Ms Brimelow highlighted the “increased association of barristers with clients, already pilloried in press”, describing this as “a dangerous mechanism to heap censure upon barristers who are skilfully and courageously discharging their duties to court and client”.

“Tragically, the UK has not avoided a history where such association has been linked to serious harm, including murder. In our modern online world, death threats and online abuse rapidly multiply. They inflame and burn fiercely.

“Lawyers and commentators from across the political spectrum need to step away from bashing the criminal justice system into a political football. Otherwise, it will roll across the field of gesture politics, lined with lofty declarations, to be kicked by the lynch mobs against barristers.”

One of the declaration’s signatories, Jolyon Maugham KC, founder of the Good Law Project, was on Good Morning Britain yesterday and explained how his objection was that the laws “that permit the destruction of the planet” were wrong.

He went head-to-head with Grace Gwynne, a civil law barrister at No5 Chambers, who insisted that “it is not our job to make a decision about whether a law is just… Where will it end? It’s a very subjective argument and what’s important and what’s just or unjust to one person might be grossly different to the next…

“As barristers, our opinion doesn’t matter. When we go in to represent a client, it doesn’t matter what they’ve been accused of or what they may have been convicted of, they have a right to representation.”

She said the declaration was in breach of the “fundamental principles of a being a barrister, which is to be independent and impartial”, and suggested to Mr Maugham that “this was the wrong career for you”.

Mr Maugham said Ms Wynne had put forward a “very conventional view about what the function of the law is but I think sometimes the law is so unjust that it shouldn’t be upheld by anyone”.

Commenting on Twitter afterwards, Bernard Richmond KC, a criminal defence barrister and the head of Lamb Chambers in London, argued that refusing to defend someone where the barrister believed their defence to be morally wrong “begins the process of people being unrepresented for the most heinous allegations. It is the logical consequence of the ‘refusal’ process”.

He said: “It also explains why many people just aren’t cut out to do criminal work. I find it interesting that I am yet to hear from a serious criminal practitioner who agrees with them.”

Better examples which presented “real issues” included those defence lawyers “who have said that they won’t defend in rape cases”.

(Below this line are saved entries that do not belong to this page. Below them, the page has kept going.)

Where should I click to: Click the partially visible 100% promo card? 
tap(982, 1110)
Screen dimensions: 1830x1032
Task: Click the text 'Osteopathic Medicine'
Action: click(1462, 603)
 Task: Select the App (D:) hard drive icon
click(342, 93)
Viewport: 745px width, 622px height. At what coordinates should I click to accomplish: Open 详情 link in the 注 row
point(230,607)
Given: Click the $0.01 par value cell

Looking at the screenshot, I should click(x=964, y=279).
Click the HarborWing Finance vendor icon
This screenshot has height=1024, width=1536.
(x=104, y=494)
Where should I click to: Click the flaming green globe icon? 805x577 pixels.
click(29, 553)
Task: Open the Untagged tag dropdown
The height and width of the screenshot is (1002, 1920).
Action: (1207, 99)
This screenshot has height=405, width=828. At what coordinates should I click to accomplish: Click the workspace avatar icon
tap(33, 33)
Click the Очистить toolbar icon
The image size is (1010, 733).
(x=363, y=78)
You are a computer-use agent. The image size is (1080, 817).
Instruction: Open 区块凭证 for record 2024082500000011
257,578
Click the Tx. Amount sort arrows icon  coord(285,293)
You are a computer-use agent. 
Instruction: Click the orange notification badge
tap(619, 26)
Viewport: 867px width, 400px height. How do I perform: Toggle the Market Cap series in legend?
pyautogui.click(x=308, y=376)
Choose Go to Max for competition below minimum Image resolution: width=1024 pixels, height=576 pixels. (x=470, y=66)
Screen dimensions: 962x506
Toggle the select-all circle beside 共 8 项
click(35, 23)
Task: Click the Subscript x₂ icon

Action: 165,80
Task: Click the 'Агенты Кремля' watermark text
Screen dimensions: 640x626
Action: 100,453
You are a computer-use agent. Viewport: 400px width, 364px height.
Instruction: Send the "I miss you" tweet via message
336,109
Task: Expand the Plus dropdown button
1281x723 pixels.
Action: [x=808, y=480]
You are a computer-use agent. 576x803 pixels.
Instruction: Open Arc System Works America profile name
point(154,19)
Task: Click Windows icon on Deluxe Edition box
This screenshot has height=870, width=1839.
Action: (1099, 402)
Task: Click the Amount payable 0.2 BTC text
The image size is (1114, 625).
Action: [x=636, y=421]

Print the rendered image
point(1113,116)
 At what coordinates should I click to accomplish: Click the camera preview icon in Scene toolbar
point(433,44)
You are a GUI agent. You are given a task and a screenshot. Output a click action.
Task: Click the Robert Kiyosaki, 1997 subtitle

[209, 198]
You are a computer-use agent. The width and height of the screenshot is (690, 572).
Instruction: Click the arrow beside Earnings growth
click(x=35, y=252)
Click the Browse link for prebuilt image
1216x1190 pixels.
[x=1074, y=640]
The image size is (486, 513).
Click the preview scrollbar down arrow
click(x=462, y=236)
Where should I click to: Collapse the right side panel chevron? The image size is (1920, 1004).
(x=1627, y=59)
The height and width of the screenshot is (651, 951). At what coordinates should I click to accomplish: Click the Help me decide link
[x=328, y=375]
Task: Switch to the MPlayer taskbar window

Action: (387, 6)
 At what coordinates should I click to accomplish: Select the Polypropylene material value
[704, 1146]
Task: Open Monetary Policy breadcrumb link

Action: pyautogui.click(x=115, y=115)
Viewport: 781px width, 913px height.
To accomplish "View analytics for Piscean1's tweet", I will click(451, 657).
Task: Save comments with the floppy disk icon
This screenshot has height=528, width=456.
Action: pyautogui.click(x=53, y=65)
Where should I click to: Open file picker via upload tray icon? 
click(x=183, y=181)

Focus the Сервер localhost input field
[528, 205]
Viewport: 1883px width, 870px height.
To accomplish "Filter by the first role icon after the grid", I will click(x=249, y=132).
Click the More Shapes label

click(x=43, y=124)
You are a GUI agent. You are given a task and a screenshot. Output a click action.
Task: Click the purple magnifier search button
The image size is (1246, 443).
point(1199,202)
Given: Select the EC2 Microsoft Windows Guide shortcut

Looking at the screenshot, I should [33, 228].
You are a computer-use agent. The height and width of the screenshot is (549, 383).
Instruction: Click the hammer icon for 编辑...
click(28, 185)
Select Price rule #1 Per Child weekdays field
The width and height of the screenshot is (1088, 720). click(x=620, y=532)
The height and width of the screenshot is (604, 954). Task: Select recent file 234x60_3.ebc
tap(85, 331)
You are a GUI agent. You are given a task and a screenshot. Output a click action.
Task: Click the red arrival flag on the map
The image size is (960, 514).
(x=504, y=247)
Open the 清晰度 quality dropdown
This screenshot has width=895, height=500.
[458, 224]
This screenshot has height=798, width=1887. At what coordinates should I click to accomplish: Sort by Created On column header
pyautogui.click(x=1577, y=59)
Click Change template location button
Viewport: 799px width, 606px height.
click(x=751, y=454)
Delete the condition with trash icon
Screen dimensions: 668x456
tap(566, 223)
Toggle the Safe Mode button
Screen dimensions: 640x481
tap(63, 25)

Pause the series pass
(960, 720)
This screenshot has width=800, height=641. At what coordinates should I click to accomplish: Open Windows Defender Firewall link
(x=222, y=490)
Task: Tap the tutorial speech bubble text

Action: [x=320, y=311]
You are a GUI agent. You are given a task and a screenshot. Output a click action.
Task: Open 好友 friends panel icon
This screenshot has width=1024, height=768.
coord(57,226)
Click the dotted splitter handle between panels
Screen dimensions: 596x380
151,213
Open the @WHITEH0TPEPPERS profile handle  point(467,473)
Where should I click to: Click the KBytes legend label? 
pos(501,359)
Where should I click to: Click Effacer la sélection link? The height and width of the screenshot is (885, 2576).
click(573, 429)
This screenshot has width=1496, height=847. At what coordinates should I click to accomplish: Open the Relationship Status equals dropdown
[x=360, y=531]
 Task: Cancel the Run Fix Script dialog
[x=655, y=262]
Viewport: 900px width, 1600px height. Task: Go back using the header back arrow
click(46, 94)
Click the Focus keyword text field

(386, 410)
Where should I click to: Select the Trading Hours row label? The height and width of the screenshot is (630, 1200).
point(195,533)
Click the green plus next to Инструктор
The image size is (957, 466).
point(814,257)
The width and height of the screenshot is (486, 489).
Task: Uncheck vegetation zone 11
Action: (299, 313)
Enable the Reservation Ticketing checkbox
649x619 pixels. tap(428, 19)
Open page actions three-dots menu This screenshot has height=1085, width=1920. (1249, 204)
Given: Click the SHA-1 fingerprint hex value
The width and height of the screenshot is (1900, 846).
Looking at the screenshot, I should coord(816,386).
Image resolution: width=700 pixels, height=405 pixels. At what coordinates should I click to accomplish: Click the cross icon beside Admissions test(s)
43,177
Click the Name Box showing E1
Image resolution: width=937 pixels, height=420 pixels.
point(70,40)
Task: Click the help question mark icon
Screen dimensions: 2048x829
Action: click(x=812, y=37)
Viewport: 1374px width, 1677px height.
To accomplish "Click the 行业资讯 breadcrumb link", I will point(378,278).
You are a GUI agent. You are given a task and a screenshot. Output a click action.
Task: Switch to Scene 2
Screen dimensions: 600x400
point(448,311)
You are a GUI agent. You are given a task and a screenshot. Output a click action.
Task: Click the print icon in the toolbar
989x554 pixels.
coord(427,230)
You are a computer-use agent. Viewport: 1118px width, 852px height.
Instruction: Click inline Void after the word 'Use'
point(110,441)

Meanwhile, speaking at the Westminster Legal Policy Forum event on ethics yesterday, Ewen Macleod, the BSB’s director of strategy and policy, defended the cab-rank rule.

He said the rule “did not oblige anyone to act unethically” and was a “long-established principle at the Bar”.

It was designed to ensure that everyone could have access to legal advice and was “not just about criminal law”.

He added that if it was decided that “a certain category of persons are not entitled to representation in civil matters”, the government “should legislate to provide consistency”.